Wednesday, 19 February 2025

 GPT

Depression, Anxiety, and the FEP Lens

Under the FEP, depression and anxiety can be framed as maladaptive states where the system gets stuck in patterns that minimize surprise in ways that are pathological.

  • Depression as Pathological Certainty
    Depression often manifests as a rigid, low-energy state, where the brain generates predictions that the world is futile, effort is meaningless, and change is unlikely. From an FEP perspective, this could be seen as the brain settling into a low-surprise attractor state—a cognitive and affective landscape where expectations of failure and suffering become self-fulfilling. Rather than engaging with the world dynamically, the brain “learns” to expect negative outcomes and ceases to update its priors effectively. The system essentially overfits to a pessimistic model of the world.

  • Anxiety as Hyperactive Surprise Avoidance
    If depression is an excessive commitment to low-energy, predictable states, anxiety is its inverse: a state of heightened sensitivity to prediction errors, where the system is constantly scanning for threats and generating worst-case scenarios. Instead of allowing prediction errors to be updated properly, anxiety loops keep the system in a state of hypervigilance, where the cost of being wrong is perceived as catastrophically high. It’s not that the system is bad at prediction—it’s that it predicts too much, too often, without resolving uncertainty in productive ways.

Simulated Neural Networks and Reinforcement Learning

Recent work in reinforcement-learning-based artificial neural networks (especially those incorporating predictive coding principles) provides a compelling model for how depressive and anxious states might emerge in biological systems. Some key insights:

  1. Overfitting and Learned Helplessness:
    If a reinforcement-learning model is trained on highly negative or unpredictable environments, it can learn to expect bad outcomes regardless of its actions, leading to policy freezing—the equivalent of behavioral inhibition in depression. The system essentially decides that action is not worth the energy cost.
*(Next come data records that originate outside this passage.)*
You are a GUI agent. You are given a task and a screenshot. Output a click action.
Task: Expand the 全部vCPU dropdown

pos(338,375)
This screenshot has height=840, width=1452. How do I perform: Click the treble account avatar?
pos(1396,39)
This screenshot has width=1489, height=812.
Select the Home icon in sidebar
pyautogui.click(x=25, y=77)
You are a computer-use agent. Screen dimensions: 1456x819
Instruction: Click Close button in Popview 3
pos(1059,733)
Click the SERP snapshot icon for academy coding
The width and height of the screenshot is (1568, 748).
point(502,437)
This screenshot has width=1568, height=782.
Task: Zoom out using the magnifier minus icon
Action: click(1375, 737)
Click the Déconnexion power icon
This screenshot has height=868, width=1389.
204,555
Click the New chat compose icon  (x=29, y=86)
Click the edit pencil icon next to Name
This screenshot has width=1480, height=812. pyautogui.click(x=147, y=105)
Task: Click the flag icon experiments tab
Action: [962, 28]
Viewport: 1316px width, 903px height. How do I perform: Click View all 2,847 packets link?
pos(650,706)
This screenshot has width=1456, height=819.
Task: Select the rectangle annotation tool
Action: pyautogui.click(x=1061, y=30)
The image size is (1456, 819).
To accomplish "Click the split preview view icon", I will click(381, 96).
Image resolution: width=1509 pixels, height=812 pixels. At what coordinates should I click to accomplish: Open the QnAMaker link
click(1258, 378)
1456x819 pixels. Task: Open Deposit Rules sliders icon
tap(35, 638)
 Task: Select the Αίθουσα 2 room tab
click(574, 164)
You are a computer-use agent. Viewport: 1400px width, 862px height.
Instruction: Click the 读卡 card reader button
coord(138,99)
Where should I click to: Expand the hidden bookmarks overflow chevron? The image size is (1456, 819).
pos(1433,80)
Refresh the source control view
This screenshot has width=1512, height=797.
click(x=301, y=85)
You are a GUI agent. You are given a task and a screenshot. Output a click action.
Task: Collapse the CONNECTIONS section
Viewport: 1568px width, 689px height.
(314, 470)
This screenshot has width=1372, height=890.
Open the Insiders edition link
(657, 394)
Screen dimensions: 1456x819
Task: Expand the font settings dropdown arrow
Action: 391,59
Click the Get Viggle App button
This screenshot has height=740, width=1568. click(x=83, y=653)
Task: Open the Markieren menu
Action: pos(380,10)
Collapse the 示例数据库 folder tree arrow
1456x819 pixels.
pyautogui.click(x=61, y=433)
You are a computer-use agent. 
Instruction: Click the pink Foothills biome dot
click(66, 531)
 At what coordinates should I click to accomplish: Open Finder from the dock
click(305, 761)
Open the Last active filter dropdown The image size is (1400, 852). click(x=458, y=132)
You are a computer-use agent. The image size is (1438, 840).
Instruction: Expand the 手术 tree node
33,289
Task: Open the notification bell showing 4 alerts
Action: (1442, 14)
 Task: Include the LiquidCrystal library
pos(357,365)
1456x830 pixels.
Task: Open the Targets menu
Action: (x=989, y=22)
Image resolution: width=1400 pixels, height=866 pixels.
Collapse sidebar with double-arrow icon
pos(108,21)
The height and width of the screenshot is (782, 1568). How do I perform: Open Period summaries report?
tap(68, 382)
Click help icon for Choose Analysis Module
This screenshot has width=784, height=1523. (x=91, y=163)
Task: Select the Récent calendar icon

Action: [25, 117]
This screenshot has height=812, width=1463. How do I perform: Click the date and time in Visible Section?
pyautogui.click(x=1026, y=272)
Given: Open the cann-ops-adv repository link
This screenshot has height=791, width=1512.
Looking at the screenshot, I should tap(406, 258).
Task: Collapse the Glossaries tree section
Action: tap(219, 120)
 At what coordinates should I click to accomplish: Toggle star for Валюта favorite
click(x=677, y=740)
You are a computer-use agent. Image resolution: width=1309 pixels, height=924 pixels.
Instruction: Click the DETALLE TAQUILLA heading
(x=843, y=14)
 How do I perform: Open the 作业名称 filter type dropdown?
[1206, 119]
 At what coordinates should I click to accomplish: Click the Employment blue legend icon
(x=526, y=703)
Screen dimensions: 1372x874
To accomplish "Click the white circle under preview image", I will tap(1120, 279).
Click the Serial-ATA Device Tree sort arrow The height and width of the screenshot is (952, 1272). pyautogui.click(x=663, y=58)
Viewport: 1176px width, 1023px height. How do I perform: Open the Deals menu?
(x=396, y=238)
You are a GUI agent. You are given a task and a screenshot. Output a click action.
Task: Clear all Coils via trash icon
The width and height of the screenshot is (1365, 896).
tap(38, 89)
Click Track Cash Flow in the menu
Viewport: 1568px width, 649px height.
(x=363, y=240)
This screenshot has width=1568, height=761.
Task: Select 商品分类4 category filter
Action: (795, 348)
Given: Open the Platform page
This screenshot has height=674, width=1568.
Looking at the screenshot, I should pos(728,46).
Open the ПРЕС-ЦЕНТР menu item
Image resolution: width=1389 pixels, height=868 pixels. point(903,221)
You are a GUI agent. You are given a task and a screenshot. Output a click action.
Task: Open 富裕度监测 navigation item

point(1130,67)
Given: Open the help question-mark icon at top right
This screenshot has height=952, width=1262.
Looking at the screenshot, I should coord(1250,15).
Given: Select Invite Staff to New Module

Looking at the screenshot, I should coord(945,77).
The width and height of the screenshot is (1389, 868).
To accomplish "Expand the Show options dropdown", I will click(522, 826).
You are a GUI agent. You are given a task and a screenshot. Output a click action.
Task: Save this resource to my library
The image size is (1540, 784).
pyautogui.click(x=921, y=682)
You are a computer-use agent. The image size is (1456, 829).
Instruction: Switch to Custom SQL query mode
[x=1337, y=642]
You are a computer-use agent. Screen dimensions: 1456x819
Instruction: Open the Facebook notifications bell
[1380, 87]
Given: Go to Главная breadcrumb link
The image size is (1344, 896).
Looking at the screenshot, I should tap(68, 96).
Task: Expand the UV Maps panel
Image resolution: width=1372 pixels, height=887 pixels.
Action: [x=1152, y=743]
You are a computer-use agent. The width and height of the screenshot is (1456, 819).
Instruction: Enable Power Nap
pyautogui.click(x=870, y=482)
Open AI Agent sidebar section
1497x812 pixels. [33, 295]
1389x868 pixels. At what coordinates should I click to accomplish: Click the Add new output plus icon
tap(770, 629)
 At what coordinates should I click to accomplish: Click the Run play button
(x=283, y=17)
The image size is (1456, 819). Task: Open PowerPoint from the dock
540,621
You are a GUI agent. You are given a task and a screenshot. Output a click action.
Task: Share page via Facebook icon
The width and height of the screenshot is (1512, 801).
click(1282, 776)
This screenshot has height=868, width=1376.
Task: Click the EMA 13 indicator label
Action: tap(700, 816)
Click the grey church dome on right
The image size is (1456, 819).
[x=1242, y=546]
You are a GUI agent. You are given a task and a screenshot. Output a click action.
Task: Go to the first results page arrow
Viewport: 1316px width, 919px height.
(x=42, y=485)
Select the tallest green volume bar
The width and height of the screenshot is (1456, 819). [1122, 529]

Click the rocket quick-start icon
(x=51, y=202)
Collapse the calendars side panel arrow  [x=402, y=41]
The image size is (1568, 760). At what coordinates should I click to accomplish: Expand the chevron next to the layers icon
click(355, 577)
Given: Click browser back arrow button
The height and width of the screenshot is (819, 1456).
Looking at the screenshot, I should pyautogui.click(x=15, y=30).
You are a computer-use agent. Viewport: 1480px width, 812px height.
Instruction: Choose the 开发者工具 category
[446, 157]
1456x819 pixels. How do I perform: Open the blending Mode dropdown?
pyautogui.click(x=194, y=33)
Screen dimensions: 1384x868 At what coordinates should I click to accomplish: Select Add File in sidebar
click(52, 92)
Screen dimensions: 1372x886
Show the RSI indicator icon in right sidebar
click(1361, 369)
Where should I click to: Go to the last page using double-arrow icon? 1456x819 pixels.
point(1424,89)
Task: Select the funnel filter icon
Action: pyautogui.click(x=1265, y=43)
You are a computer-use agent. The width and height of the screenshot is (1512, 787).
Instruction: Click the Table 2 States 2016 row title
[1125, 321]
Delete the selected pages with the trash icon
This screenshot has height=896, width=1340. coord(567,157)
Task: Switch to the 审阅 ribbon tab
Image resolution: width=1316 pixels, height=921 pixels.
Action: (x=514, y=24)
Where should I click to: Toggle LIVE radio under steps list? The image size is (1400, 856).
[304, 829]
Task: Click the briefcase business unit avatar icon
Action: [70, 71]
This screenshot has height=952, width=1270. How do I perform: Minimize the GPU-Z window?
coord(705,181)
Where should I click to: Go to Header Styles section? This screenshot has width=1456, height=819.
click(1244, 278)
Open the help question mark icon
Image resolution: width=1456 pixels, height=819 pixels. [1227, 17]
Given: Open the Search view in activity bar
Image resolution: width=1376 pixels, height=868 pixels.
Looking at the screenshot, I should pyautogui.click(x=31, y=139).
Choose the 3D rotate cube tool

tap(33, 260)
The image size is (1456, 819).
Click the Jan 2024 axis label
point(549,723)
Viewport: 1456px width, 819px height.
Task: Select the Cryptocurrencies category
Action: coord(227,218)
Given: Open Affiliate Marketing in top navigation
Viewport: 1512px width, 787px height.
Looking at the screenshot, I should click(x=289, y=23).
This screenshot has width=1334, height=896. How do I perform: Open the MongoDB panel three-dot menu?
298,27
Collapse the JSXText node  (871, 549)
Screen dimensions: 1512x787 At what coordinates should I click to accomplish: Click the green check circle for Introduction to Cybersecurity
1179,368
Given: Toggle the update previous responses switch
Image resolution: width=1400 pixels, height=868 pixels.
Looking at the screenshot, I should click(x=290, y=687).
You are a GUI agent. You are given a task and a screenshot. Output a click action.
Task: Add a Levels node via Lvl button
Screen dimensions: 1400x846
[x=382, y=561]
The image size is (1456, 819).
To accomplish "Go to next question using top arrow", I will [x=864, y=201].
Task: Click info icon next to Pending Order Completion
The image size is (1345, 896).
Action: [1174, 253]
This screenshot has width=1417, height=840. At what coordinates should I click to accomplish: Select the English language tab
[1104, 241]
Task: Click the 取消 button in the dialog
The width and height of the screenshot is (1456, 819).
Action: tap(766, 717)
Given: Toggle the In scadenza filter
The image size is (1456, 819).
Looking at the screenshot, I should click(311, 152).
  2. Hyperpriors and Anxiety:
    In neural networks trained to minimize uncertainty at all costs, a form of hypervigilance emerges, where the model constantly anticipates threats. This mirrors anxiety, where the system biases itself toward erring on the side of caution—even at the cost of excessive stress and reduced exploratory behavior.

  3. Dopaminergic Weighting and Motivation:
    Simulated models that incorporate dopaminergic-like reinforcement signals show that if prediction errors aren’t properly rewarded or punished, learning stagnates. In depression, this can be likened to anhedonia—the failure to update reward expectations, making everything feel flat and unmotivating.

What This Means for Understanding Mental States

FEP-based approaches suggest that depression and anxiety aren’t just chemical imbalances or cognitive distortions but deeply entrenched ways of modeling the world. The reinforcement-learning analogy highlights how these states emerge when the system overcommits to certain priors (in depression’s case, low-value expectations; in anxiety’s case, excessive threat anticipation) and fails to recalibrate properly.

This also raises an interesting ethical and existential question: If our mental suffering is the result of overly rigid or maladaptive priors, what does that say about the narratives we construct about ourselves? Do we suffer because we are caught in an epistemic trap—a loop of self-confirming beliefs that feel inescapable not because they are true, but because they minimize surprise? And if so, how do we update a model that no longer believes updating is possible?